Trout Fishing

Rainbow trout may have been present in the Middle Fork San Joaquin up to the base of Rainbow Falls before the arrival of Euro-Americans, but the falls would have blocked the migration of fish farther upstream. Miners and settlers began planting trout fingerlings in higher elevation lakes and streams in the Sierra Nevada in the mid-1800s, but the more remote and lightly used areas were slower to receive fish populations. Trout may not have been planted in the Middle Fork above Rainbow Falls until the early 1900s.

Eventually, however, residents occasionally planted rainbow, brook, golden, and brown trout in the river and local lakes and streams to satisfy the growing demand. In the 1930s, when the area had become accessible to automobile traffic, the California Department of Fish and Game began regular stocking of the Middle Fork San Joaquin River. When responsibility for managing Devils Postpile National Monument passed from the US Forest Service to the National Park Service in 1934, fishing was the primary reason that visitors came to the area. About 50 fishermen visited the monument daily during the summer, utilizing five or six overnight camps.

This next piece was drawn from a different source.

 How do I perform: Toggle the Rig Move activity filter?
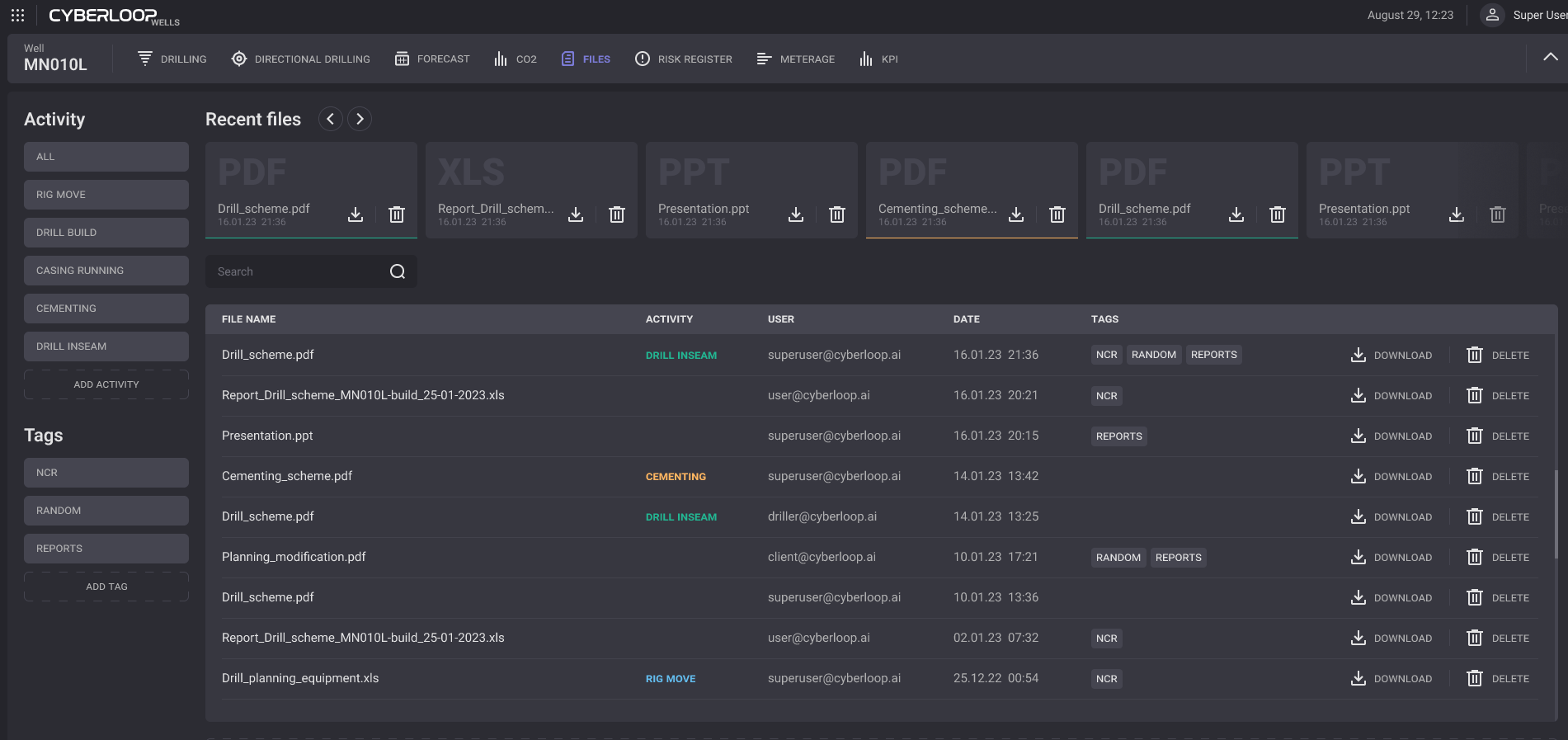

By the 1950s, fishing demand often exceeded the fish supplied by the state's stocking program. Improvements in spinning reel technology made it easy to cast bait or lures for trout, and state fish and game officials struggled to keep pace with increased fishing pressure on the Middle Fork and area lakes. Surveys showed that at least half of all visitors in the Middle Fork Valley were there to fish. By the mid-1960s, the river was being stocked with 17,000 to 20,000 fingerling trout each summer and had become one of the most popular fishing destinations in the Eastern Sierra.

In his 1969 critique of management policies at Devils Postpile, Yosemite's Assistant Chief Park Naturalist William Jones noted that with existing facilities being "used at or beyond capacity," it was "the height of absurdity to attract more users through an intensive fish management program." While the Forest Service continued to view trout stocking as an important component of recreational management, the Park Service gradually took a more skeptical view. As early as 1921, the Ecological Society of America began opposing introduction of nonnative species in national parks, and in the late 1920s and 1930s, biologists both inside and outside the agency recognized the threat that introduced species posed for native fish. Still, many parks continued hatchery programs and nonnative fish planting well into the 1970s. Fish stocking in Devils Postpile ended in 1971.

Even though fish are no longer stocked within the monument boundary, trout are stocked upstream on Forest Service land. In addition to the stocked fish, there is a successful breeding population which continues to attract fishermen to the valley. In the 1980s and 1990s, fly-fishing magazines and guidebooks promoted the Middle Fork where it passed through the monument as one of the few streams where a fly fisher could experience a "grand slam"—catching rainbow, brown, golden, and brook trout.